Gemma laughed. “Maybe they’ll think you’ve run out of buns to serve at coffee hour.” She went on to update Winnie on her plans, then added, “I feel guilty, leaving Fanny like that. If this were an ordinary case – if we had a definite identification of a victim, or even some evidence of foul play – I’d have a constable or a family liaison officer stay with her until we could get a friend or family member in.”

With a sigh, Winnie said, “Except in this case, there doesn’t seem to be anyone. It’s usually only the elderly who are so isolated. I’ve offered to have volunteers from the congregation take it in turn to stay with her, but she won’t have it. I’m learning that Fanny can be unexpectedly stubborn when she has a mind to it.”

Gemma perched on the edge of Winnie’s visitor’s chair. “I know she lost her parents, but do you suppose she had any friends before her illness?”

“She lost touch with her coworkers, obviously. She was hospitalized for months. And I suppose other friends may have drifted away because they didn’t know what to say or do – I suspect that happens more often than we care to think. But I’ve never heard her mention anyone other than Elaine. It’s as if Fanny’s life started when Elaine Holland moved into her house.”

“Winnie, doesn’t the relationship between these two women strike you as odd?”

“If you’re implying that two single women living together must be lesbians,” Winnie said a little tartly, “I thought that sort of sentiment went out with our parents’ generation.”

“And our parents may have been right more often than we credit,” Gemma replied with a quick smile, “because it was socially unacceptable to tell the truth. But that’s less true now, especially as neither Elaine nor Fanny has family to disapprove. And anyway, it’s not their sexual orientation that worries me, it’s the whole emotional setup. It just feels wrong. There’s Elaine’s secretiveness, and Fanny’s dependence… At first, it seemed that Elaine was taking advantage of Fanny, but now I’m not so sure. I’m beginning to wonder who really pulled the strings in the relationship.”

Winnie fingered the small silver cross she wore over her clerical collar, a habit Gemma had observed when she was thinking. After a moment, she said, “Fanny had no trouble going against Elaine when it was something that mattered to her, like having me bring in Communion on Sundays. Elaine didn’t care for that at all.”

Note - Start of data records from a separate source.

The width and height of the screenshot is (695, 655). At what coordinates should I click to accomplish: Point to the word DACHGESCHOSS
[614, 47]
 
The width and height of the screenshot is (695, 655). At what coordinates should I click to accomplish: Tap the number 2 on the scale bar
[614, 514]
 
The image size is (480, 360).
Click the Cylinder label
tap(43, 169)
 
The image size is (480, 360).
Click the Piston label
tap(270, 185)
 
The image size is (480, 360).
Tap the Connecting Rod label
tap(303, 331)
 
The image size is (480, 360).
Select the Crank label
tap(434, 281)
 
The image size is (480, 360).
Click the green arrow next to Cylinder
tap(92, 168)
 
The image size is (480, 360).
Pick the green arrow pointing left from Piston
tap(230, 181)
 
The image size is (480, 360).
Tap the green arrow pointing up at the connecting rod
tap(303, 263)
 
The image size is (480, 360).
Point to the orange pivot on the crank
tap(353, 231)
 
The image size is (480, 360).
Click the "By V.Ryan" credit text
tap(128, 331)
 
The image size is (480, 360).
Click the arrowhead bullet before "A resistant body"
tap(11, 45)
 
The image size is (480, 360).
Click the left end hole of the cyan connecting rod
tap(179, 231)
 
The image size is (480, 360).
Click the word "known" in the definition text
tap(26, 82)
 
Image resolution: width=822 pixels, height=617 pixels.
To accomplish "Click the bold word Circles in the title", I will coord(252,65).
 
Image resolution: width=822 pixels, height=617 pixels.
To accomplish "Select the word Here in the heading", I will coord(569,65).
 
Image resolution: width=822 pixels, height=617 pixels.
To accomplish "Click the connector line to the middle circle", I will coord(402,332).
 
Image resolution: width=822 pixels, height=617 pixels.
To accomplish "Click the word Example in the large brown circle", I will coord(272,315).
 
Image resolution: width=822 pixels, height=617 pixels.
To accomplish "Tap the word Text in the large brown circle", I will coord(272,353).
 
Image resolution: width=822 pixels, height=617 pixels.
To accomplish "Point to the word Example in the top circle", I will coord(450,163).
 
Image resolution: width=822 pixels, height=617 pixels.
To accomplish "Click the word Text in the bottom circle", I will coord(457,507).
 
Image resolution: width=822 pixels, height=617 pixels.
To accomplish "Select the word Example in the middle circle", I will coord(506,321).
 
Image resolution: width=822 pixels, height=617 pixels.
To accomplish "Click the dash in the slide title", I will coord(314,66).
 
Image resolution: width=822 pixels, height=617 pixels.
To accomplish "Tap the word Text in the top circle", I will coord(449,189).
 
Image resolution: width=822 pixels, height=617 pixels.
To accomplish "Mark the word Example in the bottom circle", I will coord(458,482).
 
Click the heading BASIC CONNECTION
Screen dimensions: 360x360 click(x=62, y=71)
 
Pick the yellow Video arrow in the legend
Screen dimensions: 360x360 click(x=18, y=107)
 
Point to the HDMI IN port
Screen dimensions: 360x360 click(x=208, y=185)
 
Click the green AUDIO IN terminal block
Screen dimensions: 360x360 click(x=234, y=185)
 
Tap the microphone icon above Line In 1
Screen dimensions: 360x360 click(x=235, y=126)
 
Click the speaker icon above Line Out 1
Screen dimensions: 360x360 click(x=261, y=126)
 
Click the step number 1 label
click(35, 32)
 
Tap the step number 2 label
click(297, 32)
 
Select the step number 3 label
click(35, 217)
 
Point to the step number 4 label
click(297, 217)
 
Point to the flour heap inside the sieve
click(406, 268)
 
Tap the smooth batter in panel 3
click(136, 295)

“I think there was more going on here than Fanny’s told either of us. The question is, does it have anything to do with Elaine’s disappearance? Maybe if you could talk to Fanny-”

“Gemma, you know I couldn’t pass on anything Fanny told me in confidence.”

“No,” Gemma agreed ruefully, “I suppose not. But you could encourage her to talk to me. That wouldn’t be against regulations.”

Winnie smothered a laugh. “It’s not the God police, you know. It’s my conscience that’s the issue. But I promise I’ll try.” Then, sobering, she gazed at Gemma for a moment before she said, “Gemma, about this body in the warehouse. I know you said it was only a possibility… but do you really think Elaine Holland is dead?”

As he drove to Borough station, Kincaid rang his longtime contact in the Home Office lab, Konrad Mueller. Mueller, in spite of his Germanic name, was half Egyptian and, although in his late thirties, still lived the life of a lad in a flat overlooking the Grand Union Canal.